Storing and Reheating the Stir Fry
This stir fry keeps really well for a few days in the fridge. After 3-4 days the bok choy will start to break down a bit and get sad. But, it works great for a quick lunch option and is actually decent cold!
If you do want to reheat this, no worries. It reheats well in the microwave or in a small skillet with a splash of water.
Tania
If only I knew what kimchi is ;-) I' gather that I will find it at my local chinese food shop?don't worry I'll google it – looks so yummy Nick!
Nick
You can 100% find it at any self-respecting asian market. Sometimes I even see it in the grocery store. It's usually in the refrigerated section next to the pickles and other fermented goods.
Emily
My husband and I have the exact same conversation quite a bit, except I'm the one cooking and telling him he smells.
Lisa
Kimchi is like crack. If you find a good version, you'll look up and realize you've eaten the entire jar.

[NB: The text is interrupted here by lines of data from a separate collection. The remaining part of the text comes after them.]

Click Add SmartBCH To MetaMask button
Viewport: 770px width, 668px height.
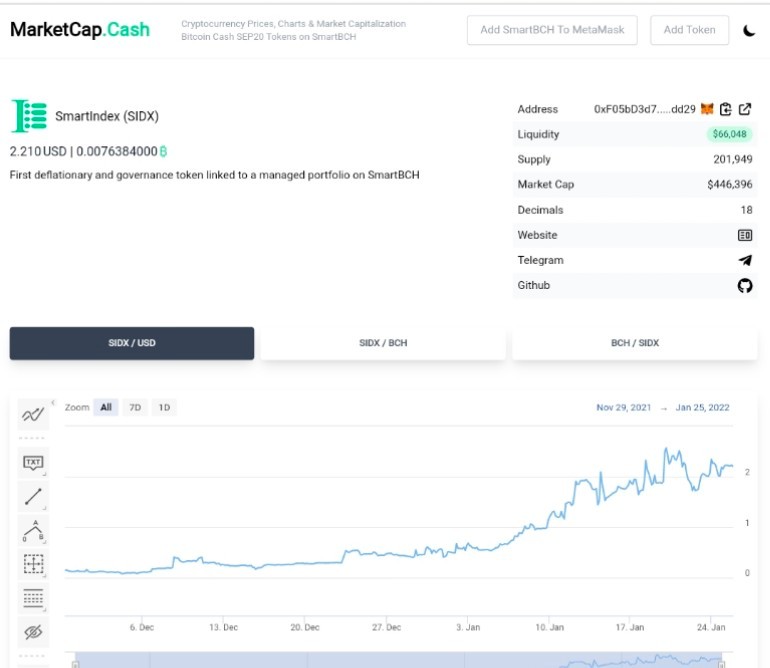[552, 30]
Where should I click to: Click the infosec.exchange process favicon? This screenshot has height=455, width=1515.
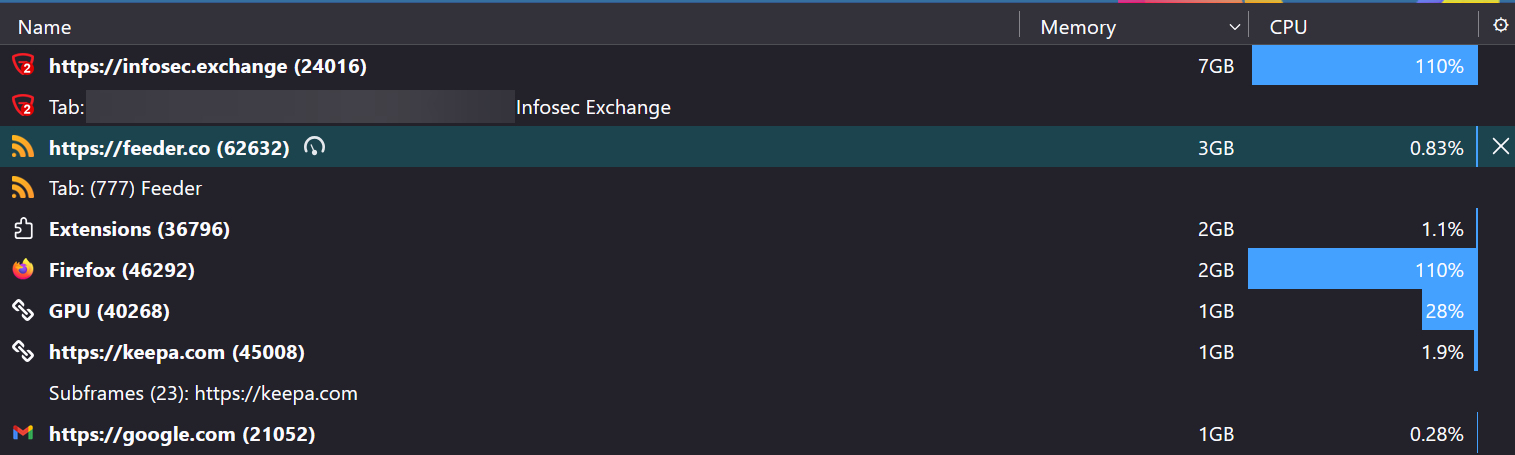pos(22,66)
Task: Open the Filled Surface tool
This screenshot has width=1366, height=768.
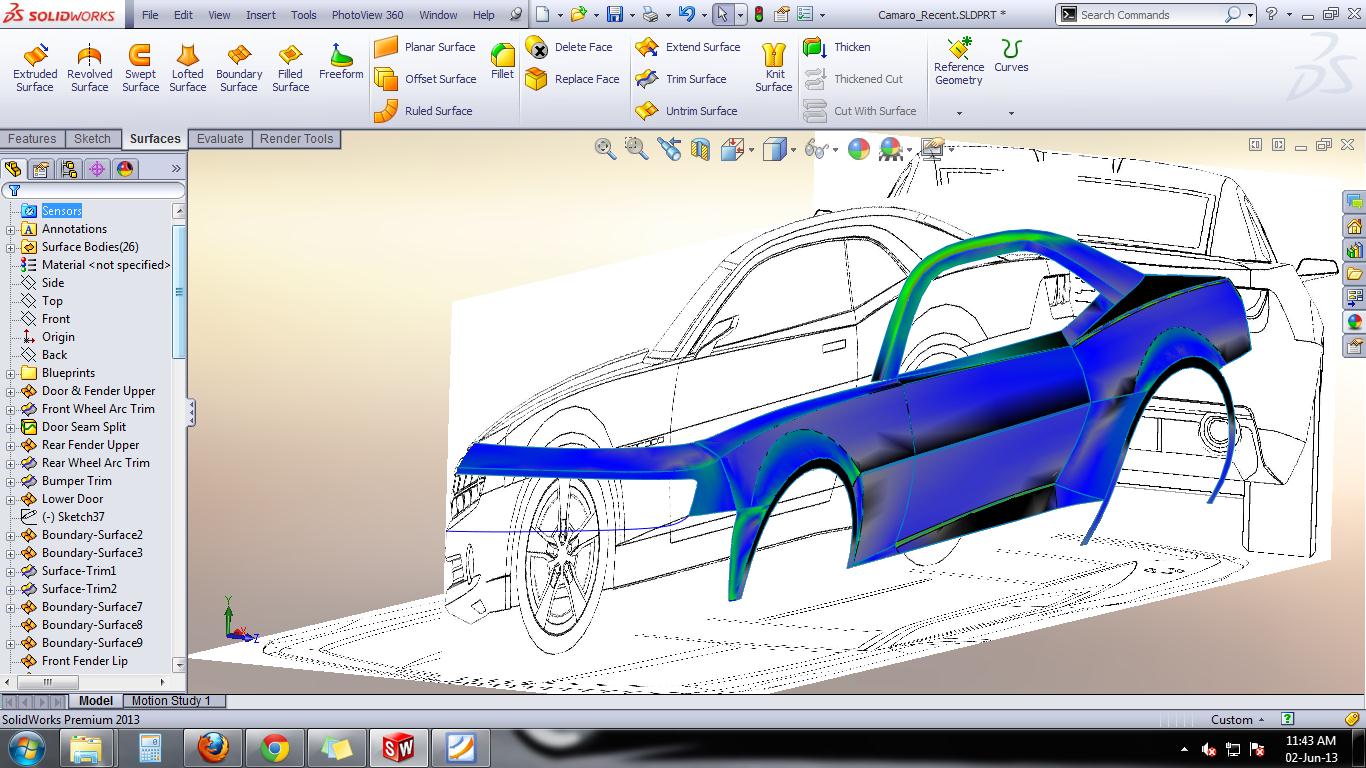Action: point(290,67)
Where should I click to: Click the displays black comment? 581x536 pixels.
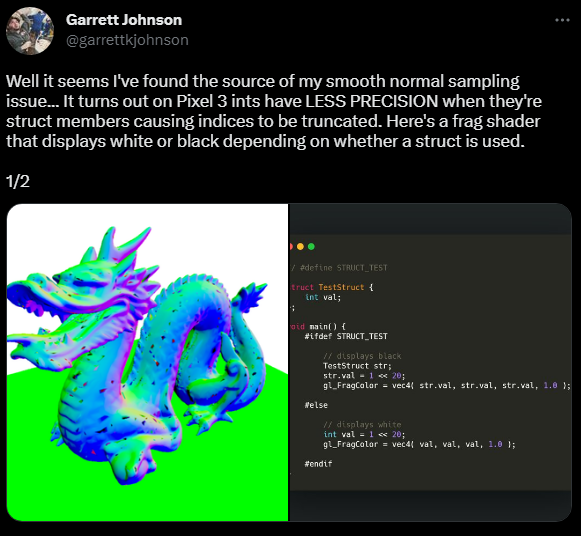[362, 356]
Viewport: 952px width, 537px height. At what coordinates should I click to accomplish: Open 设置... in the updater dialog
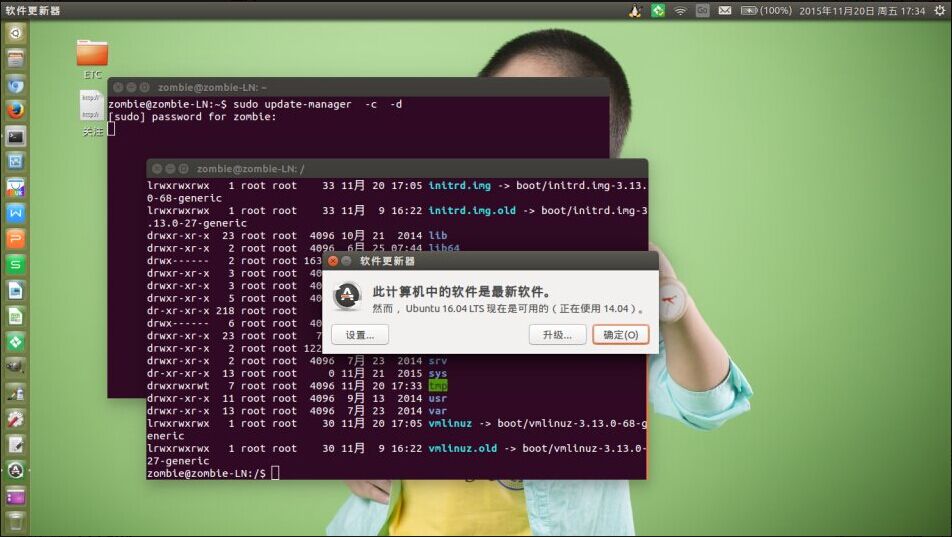(x=359, y=335)
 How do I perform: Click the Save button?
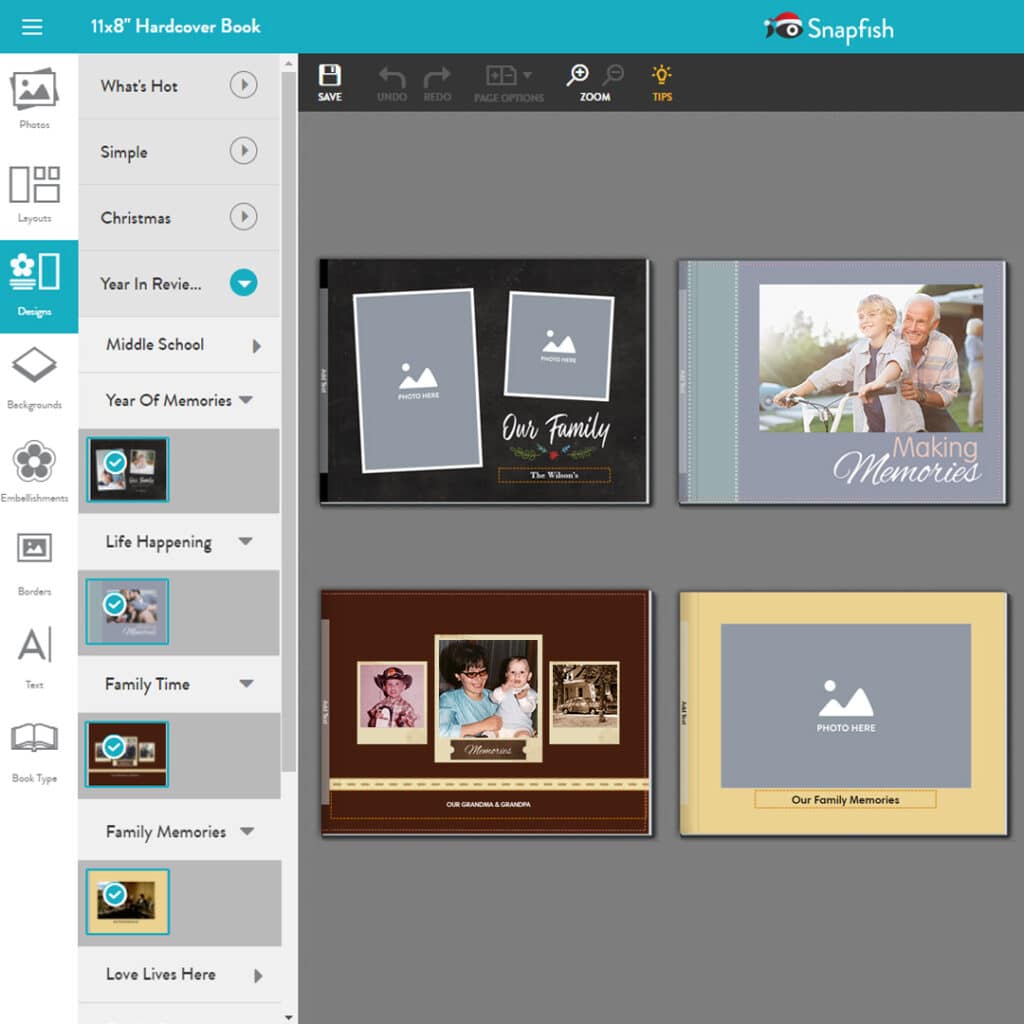(x=330, y=74)
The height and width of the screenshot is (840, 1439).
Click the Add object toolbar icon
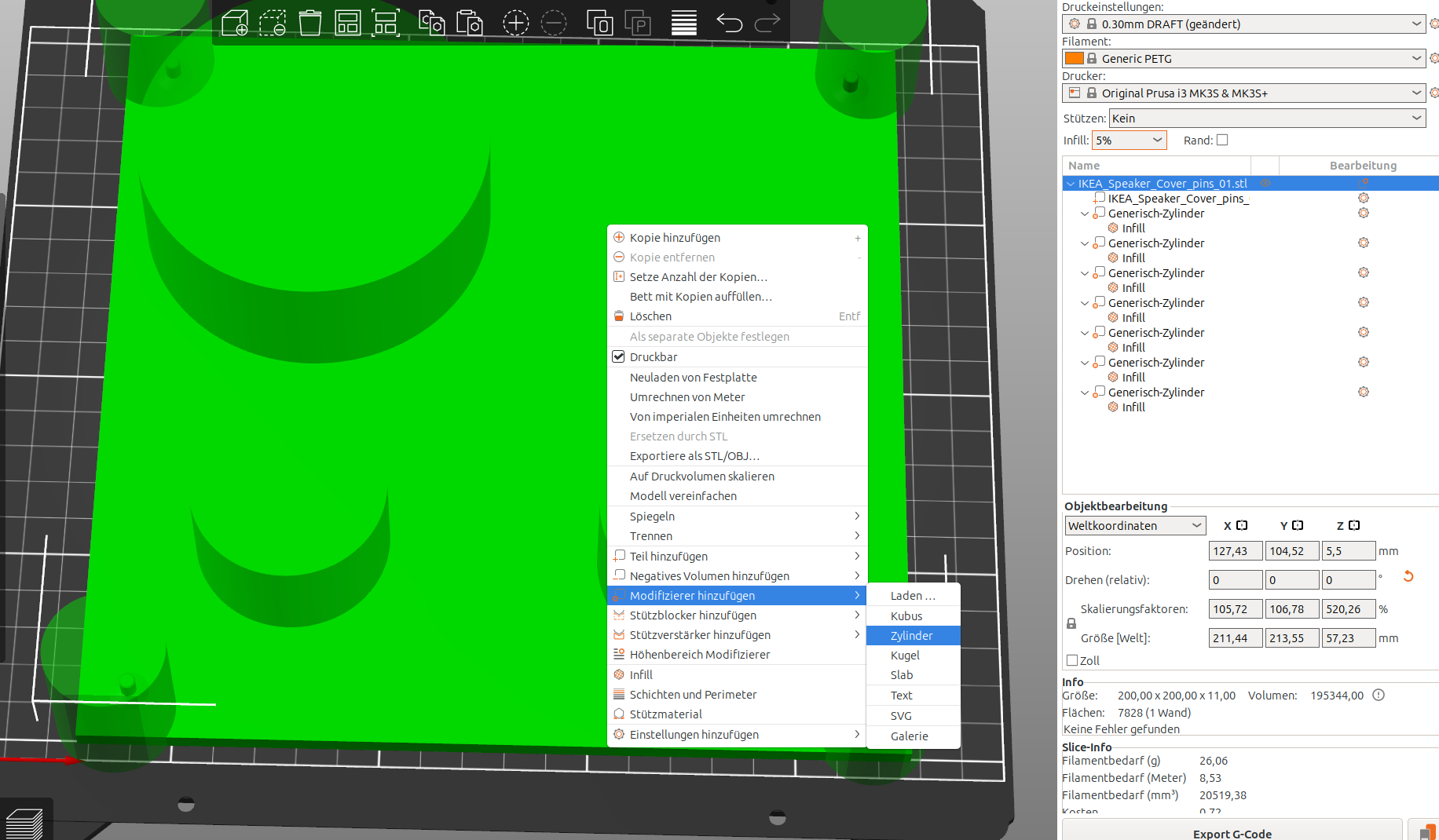235,23
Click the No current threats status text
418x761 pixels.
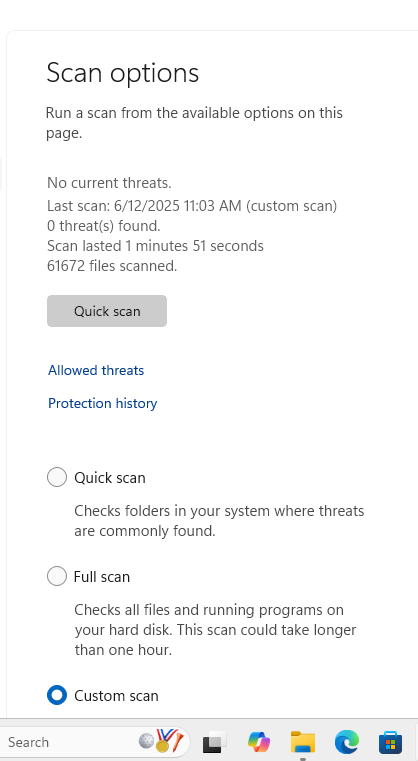coord(109,183)
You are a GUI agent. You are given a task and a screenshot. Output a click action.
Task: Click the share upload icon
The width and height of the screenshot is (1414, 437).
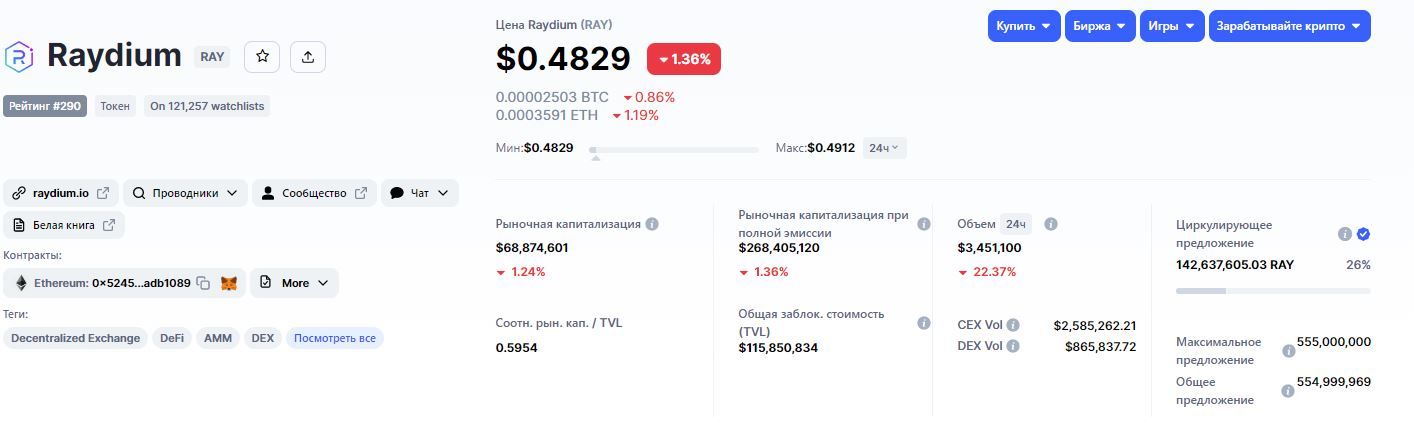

Next time try a fried egg on top – the food truck here in Seattle, Marination Mobile, serves a kimchi fried rice bowl with an egg that is killer. http://www.marinationmobile.com/wp-content/upload…
Amy
I LOVE kimchi, and this post made me realize I haven't had Korean food since we left LA several years ago. Sadly, this looks like the sort of thing my kiddos would refuse to eat (not because they are picky but because it's new and they're at that age where they turn up their noses at new things). But I would love it! I guess that hasn't stopped me from making other "strange" things, but I do feel a little bad sending them to bed a bit hungry because I made something unfamiliar but refuse to cook something different for them. Maybe I'll try it anyway. This and the Vietnamese noodle salad you posted recently. YUM!
erisgrrrl
I heart Kimchi AND kewpie! Kewpie has more egg in it than a normal mayo apparently. Plus, when you take the lid off it has frills like a little piping bag! I could just squeeze that stuff down my gullet! :D
xiuxiu
I love love love Kewpie. It's the best thing ever, I used to put it in all of my meals.
Mark
I don’t know if you’re still checking this site regarding your kimchi stirfry but if you’re out there, I just wanted to tell you that I made your recipe tonight, pretty much ingredient for ingredient, and it was just delicious. I love kimchi but never would have thought to add it to a stirfry. My wife has never been into kimchi but she was impressed. We will add this to our favorites. And the kewpie mayo, which I had never heard of before and was successful in locating at the second Asian market I tried, was just the icing on the cake. Thanks again for the recipe…
Nick
Hey Mark! Thanks man. Yea… I still read all comments (even ones on old posts) just in case somebody has questions about a recipe or something.
Always happy to hear positive feedback though!
Cheers,
Nick
Greg
This kimchi stir-fry kicks ass! I’ve sent this recipe to several friends. Great website as well!
Cindy
do you have instructions on how to make kimchi? I used to know how, but sadly can’t remember exactly how. thanks
Nick
I’ve never actually done it Cindy, but I saw instructions on the Kitchn a while ago:
http://www.thekitchn.com/how-to-make-cabbage-kimchi-cooking-lessons-from-the-kitchn-189390
Good luck!
Jessica Stanton
Enjoy this recipe so much that my 12-yr-old son and I began making our own kimchi.